--- SELECTED EXTRACT ---
As you probably know, there are two paradigms of parsing XML. One is based on the Simple API for XML (or SAX). SAX uses the paradigm of stream-parsing and parse events to process an XML tree. In this case, information is transformed to an internal representation 'on the fly'. Another paradigm is based on the Document Object Model (or DOM). In this case, the complete XML tree is read into main memory. Then the application logic can extract information from it. As you one might have guessed, XPath requires the existence of a DOM tree in the memory to be fully applicable. The reason is, that XPath allows to navigate an XML tree in every possible direction, while SAX only allows for linear parsing. While there have been some approaches to evaluate XPath without creating an explicit DOM representation (e.g. SXPath, they are only applicable under certain restrictions.

The TagSoup SAX XML parser reads any HTML file and produces XHTML parse events. There are however several possibilities to use TagSoup to create a DOM tree. One is based on the JDOM package, the other one on the XALAN package. JDOM is an alternative API to DOM that is specifically tailored to the Java programming language. It can be seen as a response to the first Java implementations of DOM, which were considered poor in performance and convenience by many Java programmers. While in the meantime some things have changed, JDOM is still an interesting alternative. The following code shows how to create a DOM tree from HTML using JDOM.

// This is an adapted example of the one that can be found on
// http://www.hackdiary.com/archives/000029.html

// Parse the HTML file using the tagsoup parser
SAXBuilder builder = new SAXBuilder("org.ccil.cowan.tagsoup.Parser");
Document doc = builder.build(new File("E:test.html"));


To execute this example you need to have the JDOM jar files on your classpath (which can be obtained here). Also the tagsoup jar file is needed (can be obtained here). A short example of how a similar thing can be achieved with XALAN SAX2DOM class can be found here.
--- EXERCISE DATA ---
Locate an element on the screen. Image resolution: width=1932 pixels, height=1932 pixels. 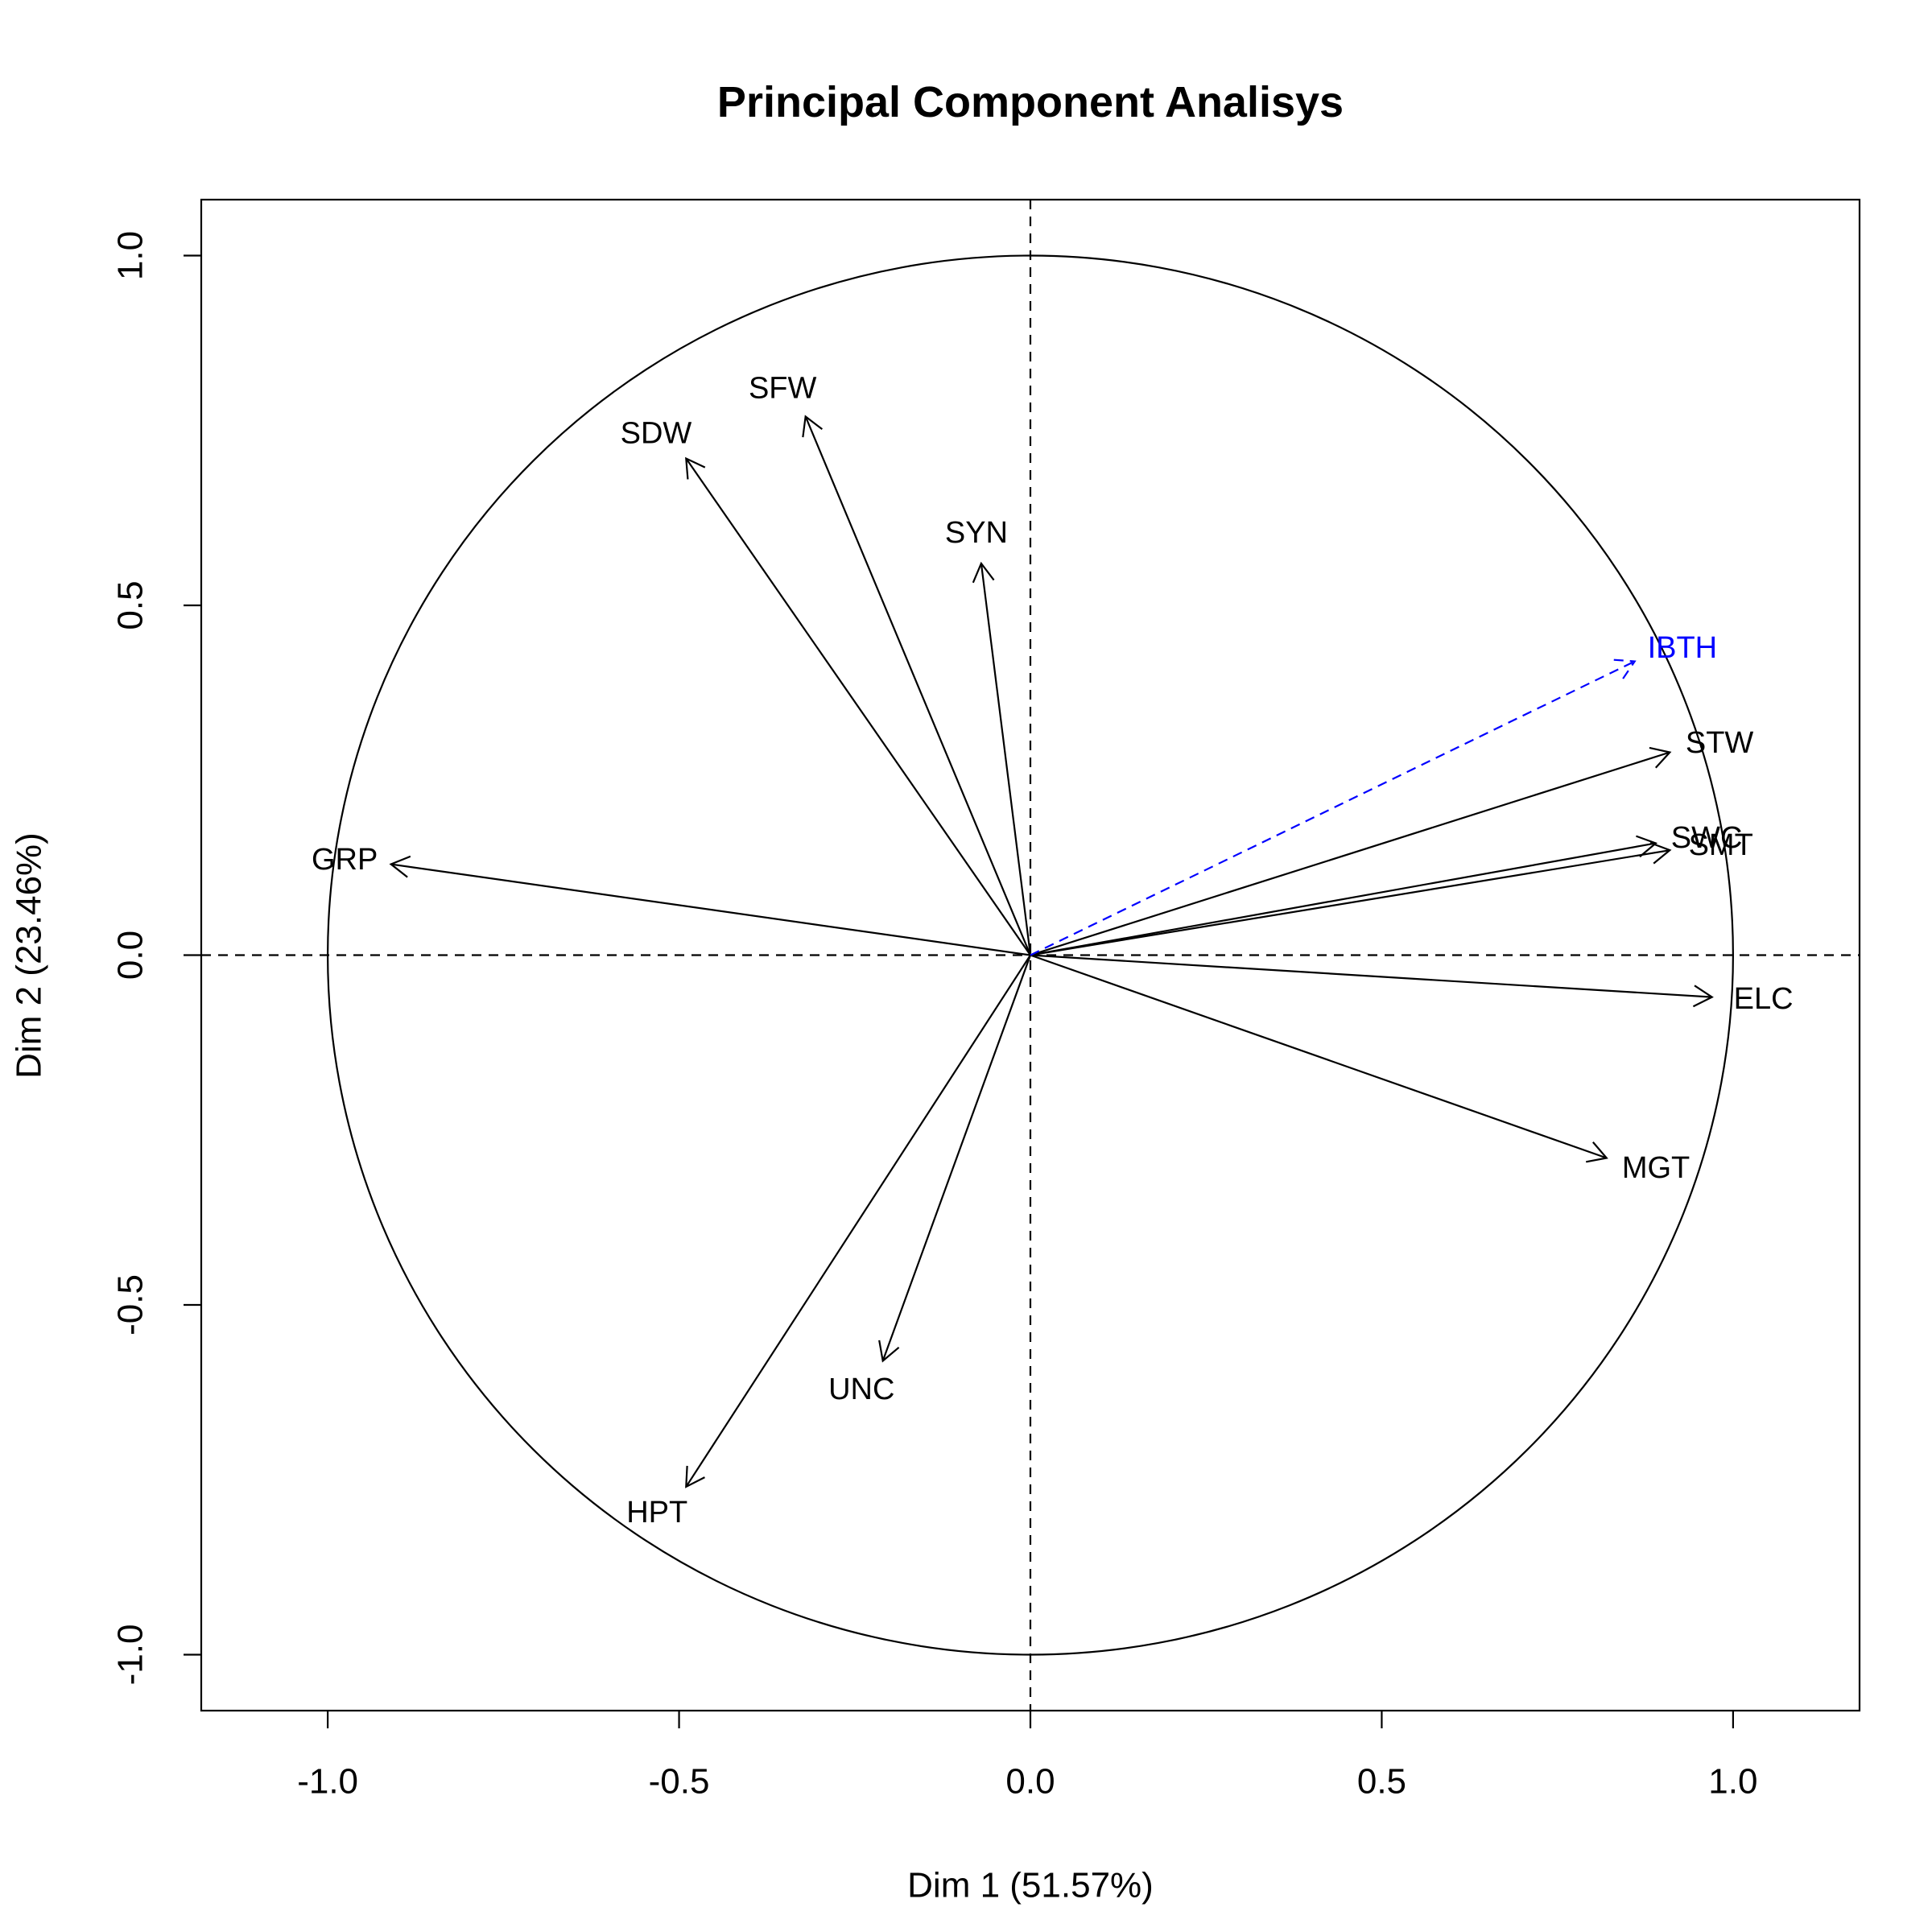
arrowhead-sdw is located at coordinates (696, 468).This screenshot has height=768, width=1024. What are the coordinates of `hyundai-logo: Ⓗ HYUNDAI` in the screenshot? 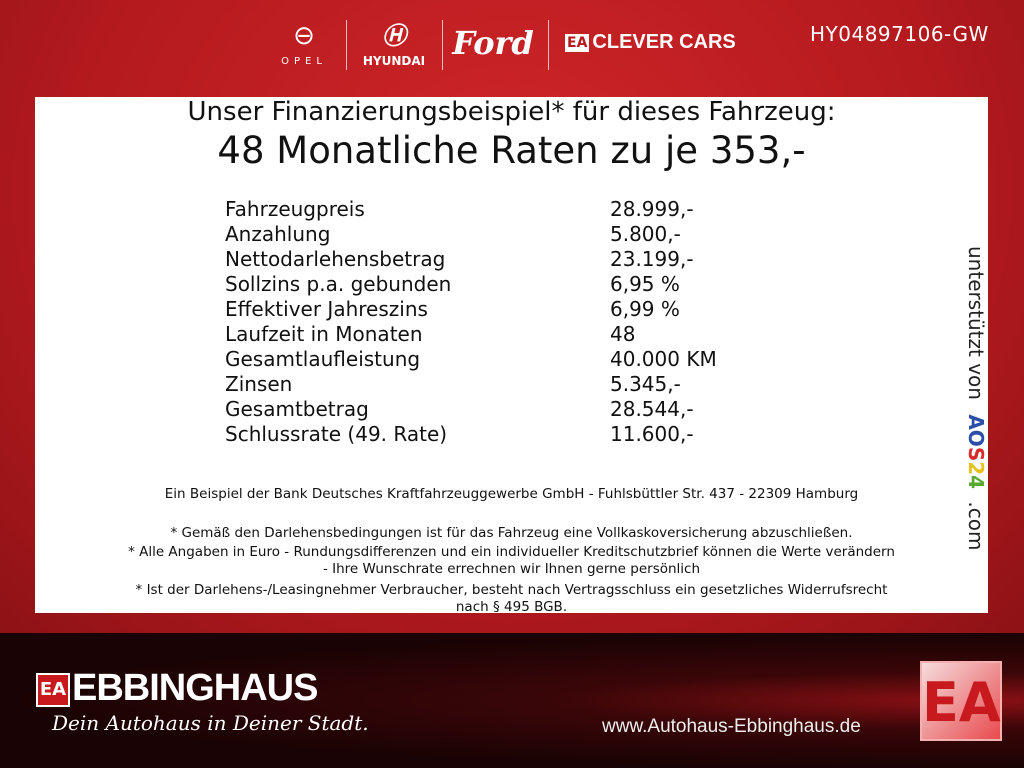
---
*WORK INSTRUCTIONS*: Extend the passage on XML parsing with the text that would come next. The data above has no connection to the passage on XML parsing.

*RESPONSE TO THIS EXERCISE*:
RapidMiner and the TextInput Plugin (WVTool) internally use TagSoup to generate an XML DOM tree from the input documents. If you use these tools, you do not have to worry about the things discussed in this section.

Using XPath to extract information from XML and (X)HTML

For now we assume that we obtained a DOM tree that represents the HTML document from which we would like to extract the information. We can now easily pose any XPath query. An XPath expression represents a sequence of steps from a start node (often denoted as context node) to another node or a set of nodes. For HTML, we assume that we always start with the root of the HTML document as start node. Each step in an XPath expression selects a set of nodes which are then passed to the following step until all steps are processed. The selection of nodes in a step can be based on axis specifiers, node tests and predicates. An axis specifier selects the nodes to which a predicate is applied. Predicates select among the specified nodes based on attribute value, position of the node, text it contains etc.;

Typical XPath queries on HTML

/h:html/h:body/h:table/h:tr/h:td/h:div/text()
Extract the content of the div tag in the first cell of the first table.

/h:html/h:body/h:table/h:tr[2]/h:td[3]/h:div/text()
Extract the content of the div tag from the cell in the second row and the third column.  Numbering starts with one.

//h:div[@class='product_name']/text()
Extract the content of the first div element that has the style class  'product_name'.

//h:div[contains(.,'Steeping')]/text()
Extract the content of the first div element that contains the text 'Steeping' in one of its subtree elements. The dot denotes the current node itself.

//h:div[contains(@class,'product')]/text()
Extract the content of the first div element that has a style class containing 'product'.

//h:div[@type='A' and @class='B']/text()
Extract the content of the first div element that has a style class 'B' and an attribute type with value 'A'.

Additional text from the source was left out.